Given problem -> In the listing below, reproduce word for word every line starting with the one containing "Liste des marchés : article 133 (111, 186)" and going on through the one containing "資料請求する (509, 326)", with both of those lines included.

Supplied material ->
• • •
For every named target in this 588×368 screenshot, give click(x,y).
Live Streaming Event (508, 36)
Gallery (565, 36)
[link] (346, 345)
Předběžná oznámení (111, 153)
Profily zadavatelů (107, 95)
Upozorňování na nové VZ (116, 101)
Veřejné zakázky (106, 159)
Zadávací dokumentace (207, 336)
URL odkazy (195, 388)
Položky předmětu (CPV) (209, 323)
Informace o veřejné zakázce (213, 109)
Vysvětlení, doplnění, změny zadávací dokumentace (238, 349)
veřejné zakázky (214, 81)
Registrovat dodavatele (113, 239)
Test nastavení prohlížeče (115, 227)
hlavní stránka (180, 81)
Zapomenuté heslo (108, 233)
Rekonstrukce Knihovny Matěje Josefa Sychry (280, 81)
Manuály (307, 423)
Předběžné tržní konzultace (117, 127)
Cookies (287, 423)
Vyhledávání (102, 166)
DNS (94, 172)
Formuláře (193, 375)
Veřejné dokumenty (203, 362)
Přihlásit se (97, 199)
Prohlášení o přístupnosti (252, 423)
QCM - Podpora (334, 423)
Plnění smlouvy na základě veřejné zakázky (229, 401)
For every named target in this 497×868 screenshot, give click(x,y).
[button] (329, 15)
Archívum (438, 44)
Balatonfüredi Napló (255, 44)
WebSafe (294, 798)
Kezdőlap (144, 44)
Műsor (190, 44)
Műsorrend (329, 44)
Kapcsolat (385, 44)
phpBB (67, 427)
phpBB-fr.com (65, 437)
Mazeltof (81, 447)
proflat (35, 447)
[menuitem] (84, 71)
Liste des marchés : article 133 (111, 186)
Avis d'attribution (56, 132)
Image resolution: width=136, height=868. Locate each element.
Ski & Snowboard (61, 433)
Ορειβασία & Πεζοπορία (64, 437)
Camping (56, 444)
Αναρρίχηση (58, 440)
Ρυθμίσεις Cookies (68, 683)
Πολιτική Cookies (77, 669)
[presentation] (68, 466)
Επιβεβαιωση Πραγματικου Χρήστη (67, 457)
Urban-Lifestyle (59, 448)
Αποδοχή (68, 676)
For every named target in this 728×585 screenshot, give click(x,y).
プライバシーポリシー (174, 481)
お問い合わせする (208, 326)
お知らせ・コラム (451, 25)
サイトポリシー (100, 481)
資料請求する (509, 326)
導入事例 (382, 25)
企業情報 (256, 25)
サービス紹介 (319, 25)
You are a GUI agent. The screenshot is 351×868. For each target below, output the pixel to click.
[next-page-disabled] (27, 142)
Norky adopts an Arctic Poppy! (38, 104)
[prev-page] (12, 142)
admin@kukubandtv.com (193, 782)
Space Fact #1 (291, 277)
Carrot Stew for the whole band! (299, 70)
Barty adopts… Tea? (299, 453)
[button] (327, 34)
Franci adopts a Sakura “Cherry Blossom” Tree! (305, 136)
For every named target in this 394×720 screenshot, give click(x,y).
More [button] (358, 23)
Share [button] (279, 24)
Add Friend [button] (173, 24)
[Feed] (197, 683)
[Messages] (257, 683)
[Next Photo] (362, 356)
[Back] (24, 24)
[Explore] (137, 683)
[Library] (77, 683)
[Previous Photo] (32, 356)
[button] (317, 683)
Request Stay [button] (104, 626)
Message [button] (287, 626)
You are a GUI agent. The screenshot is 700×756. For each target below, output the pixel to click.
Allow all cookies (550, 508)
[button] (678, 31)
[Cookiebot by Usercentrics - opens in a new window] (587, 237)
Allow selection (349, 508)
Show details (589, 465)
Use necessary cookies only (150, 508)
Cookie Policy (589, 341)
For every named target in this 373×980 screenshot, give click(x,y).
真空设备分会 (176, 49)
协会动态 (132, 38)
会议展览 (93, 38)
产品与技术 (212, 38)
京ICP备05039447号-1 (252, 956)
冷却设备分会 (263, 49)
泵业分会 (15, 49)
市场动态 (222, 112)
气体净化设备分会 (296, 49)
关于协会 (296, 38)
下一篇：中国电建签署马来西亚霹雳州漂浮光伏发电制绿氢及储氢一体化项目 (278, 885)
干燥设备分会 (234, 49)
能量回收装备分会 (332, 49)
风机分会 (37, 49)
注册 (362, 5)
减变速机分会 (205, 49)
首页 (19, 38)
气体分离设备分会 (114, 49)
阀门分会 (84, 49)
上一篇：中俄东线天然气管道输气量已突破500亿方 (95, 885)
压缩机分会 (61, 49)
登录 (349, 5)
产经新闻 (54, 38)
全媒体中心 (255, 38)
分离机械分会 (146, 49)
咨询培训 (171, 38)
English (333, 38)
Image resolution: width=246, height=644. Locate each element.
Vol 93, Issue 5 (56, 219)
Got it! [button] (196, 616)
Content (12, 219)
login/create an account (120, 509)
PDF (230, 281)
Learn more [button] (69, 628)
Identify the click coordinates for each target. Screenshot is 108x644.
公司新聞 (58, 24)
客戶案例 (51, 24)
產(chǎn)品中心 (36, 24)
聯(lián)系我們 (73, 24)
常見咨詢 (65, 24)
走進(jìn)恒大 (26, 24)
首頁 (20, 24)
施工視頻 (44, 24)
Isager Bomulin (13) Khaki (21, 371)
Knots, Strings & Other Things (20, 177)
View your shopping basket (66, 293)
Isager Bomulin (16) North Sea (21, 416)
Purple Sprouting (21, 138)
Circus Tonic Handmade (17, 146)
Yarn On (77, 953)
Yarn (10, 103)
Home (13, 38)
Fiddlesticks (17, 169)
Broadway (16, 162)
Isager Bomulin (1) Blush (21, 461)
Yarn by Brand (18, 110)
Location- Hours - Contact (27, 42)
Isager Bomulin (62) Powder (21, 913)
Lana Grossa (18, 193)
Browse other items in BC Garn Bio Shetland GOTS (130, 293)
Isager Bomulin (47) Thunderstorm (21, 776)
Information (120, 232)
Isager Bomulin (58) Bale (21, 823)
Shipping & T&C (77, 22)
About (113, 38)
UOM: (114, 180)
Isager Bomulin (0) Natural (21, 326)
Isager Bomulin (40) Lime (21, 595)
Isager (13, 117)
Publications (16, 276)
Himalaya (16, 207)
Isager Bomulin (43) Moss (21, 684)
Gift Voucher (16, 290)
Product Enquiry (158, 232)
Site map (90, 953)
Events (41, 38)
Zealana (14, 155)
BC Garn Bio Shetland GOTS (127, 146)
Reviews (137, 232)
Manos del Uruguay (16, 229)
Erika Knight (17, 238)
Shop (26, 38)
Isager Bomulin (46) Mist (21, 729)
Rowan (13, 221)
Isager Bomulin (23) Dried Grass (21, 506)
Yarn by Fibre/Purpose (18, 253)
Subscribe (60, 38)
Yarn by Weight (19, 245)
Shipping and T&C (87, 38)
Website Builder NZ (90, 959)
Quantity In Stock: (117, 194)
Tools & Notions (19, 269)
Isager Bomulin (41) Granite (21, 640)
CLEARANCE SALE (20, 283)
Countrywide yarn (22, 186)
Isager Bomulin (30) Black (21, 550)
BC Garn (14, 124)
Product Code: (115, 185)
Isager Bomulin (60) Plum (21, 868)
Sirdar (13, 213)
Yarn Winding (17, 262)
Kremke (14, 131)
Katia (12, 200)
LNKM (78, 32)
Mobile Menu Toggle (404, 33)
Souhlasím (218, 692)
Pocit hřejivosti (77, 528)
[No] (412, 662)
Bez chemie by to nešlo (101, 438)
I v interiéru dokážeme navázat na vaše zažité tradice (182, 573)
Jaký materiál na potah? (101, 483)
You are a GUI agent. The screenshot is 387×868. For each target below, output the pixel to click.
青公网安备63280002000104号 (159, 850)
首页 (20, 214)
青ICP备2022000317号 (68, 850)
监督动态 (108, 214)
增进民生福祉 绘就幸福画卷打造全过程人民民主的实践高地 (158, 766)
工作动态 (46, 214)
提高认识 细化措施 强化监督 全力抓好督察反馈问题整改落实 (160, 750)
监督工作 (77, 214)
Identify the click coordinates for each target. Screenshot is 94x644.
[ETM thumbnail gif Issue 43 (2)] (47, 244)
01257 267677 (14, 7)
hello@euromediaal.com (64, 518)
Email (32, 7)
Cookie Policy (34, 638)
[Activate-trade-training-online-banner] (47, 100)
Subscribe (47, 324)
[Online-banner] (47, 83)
• • •
Task response ->
Liste des marchés : article 133 (111, 186)
Avis d'attribution (56, 132)
Image resolution: width=136, height=868. Locate each element.
Ski & Snowboard (61, 433)
Ορειβασία & Πεζοπορία (64, 437)
Camping (56, 444)
Αναρρίχηση (58, 440)
Ρυθμίσεις Cookies (68, 683)
Πολιτική Cookies (77, 669)
[presentation] (68, 466)
Επιβεβαιωση Πραγματικου Χρήστη (67, 457)
Urban-Lifestyle (59, 448)
Αποδοχή (68, 676)
For every named target in this 728×585 screenshot, give click(x,y).
プライバシーポリシー (174, 481)
お問い合わせする (208, 326)
お知らせ・コラム (451, 25)
サイトポリシー (100, 481)
資料請求する (509, 326)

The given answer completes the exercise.